Prof Medley, the professor of infectious disease modelling at the London School of Hygiene and Tropical Medicine, said the restoration of lockdown measures in areas across the north-west of England last week were “highly unlikely” to be the last regional intervention.
He told Today: “I think we’re in a situation whereby most people think that opening schools is a priority for the health and wellbeing of children. And so actually, closing some of the other networks, some of the other activities may well be required to enable us to open schools.”
Prof Medley said the current upsurge in coronavirus infections appeared to be among younger people but warned there was a danger it could “spill” over into other parts of the population.
“The age distribution of infections has changed, it has moved down into younger age groups and so it is likely we won’t see that increase in hospital admissions related to infection in the same way we did in March,” he said.
“But the big fear is the virus just gets out of control and we end up in a situation where there is so much virus that it inevitably spills out into all sections of the population.”
Prof Michie said the government should be focusing more on the “isolate” strand of the “test, trace and isolate” system.
Independent Sage has long argued that an effective system must include financial support to reduce pressures to breach the 14-day period of isolation required of those identified as close contacts of coronavirus patients.
“The problem is that the government hasn’t got a strategy to support people to isolate,” she said.
“There are a lot of people who need financial support to be able to isolate. And there are a lot of people who can’t self-isolate at home because they are living in multi-generational families or overcrowded buildings.”
She suggested England should learn from Vietnam, where coronavirus deaths were avoided altogether until the first fatality on Friday last week and where anyone who tests positive and their contacts are provided with accommodation to complete their isolation.

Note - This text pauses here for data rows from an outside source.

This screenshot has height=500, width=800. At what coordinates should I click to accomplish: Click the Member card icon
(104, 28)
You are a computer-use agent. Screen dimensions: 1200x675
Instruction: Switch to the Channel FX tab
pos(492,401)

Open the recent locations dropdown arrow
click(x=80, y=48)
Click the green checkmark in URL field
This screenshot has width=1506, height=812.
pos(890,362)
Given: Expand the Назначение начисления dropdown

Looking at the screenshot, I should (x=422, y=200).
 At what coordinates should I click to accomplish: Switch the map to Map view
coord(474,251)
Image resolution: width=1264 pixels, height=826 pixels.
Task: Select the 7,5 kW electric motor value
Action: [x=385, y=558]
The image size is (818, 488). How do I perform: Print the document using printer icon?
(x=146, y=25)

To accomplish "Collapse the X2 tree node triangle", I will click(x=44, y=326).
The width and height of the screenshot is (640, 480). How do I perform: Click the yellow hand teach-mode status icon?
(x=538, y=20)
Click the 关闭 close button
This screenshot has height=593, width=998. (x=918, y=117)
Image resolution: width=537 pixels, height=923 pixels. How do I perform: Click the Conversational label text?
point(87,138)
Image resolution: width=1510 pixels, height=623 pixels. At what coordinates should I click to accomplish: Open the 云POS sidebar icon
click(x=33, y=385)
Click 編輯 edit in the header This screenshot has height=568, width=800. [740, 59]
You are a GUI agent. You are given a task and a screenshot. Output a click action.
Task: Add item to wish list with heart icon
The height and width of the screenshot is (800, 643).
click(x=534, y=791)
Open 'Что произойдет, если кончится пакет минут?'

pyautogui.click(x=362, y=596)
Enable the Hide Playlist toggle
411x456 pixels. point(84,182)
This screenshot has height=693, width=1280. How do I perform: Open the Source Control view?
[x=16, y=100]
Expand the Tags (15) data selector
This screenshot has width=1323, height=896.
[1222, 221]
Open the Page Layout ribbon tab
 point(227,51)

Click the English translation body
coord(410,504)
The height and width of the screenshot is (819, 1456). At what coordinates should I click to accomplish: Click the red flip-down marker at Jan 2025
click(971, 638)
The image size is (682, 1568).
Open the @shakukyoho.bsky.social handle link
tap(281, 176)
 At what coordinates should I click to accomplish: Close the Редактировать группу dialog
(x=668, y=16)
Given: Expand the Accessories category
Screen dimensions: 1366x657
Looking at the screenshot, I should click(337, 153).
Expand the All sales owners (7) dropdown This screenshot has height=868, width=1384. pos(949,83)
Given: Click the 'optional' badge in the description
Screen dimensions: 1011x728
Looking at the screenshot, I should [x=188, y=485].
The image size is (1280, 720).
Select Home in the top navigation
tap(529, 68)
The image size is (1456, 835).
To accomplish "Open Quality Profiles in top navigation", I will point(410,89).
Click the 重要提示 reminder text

Thousands of hotel rooms lying empty could be used for those unable to isolate at home or those quarantining after arriving from abroad, she said.
“It seems expensive now, but it’s not if it means that within a matter of months we can properly reopen the economy,” she said, warning that Mr Johnson’s whack-a-mole strategy of clamping down on local flare-ups means an unpredictable cycle of relaxations and restrictions.
“There are going to be other Leicesters,” she said. “Businesses want certainty and predictability, they don’t want to be opening up to shut down again.
“What the government should be trying to do in England is what Scotland and Ireland are doing and that is going for zero Covid - eliminating any community transmission and getting a good test-and-trace system in place before the winter flu season, because that allows us to jump on any local outbreaks quickly and use quarantine at the borders to stop new seeding events.
“Otherwise it’s potentially going to be very problematic.”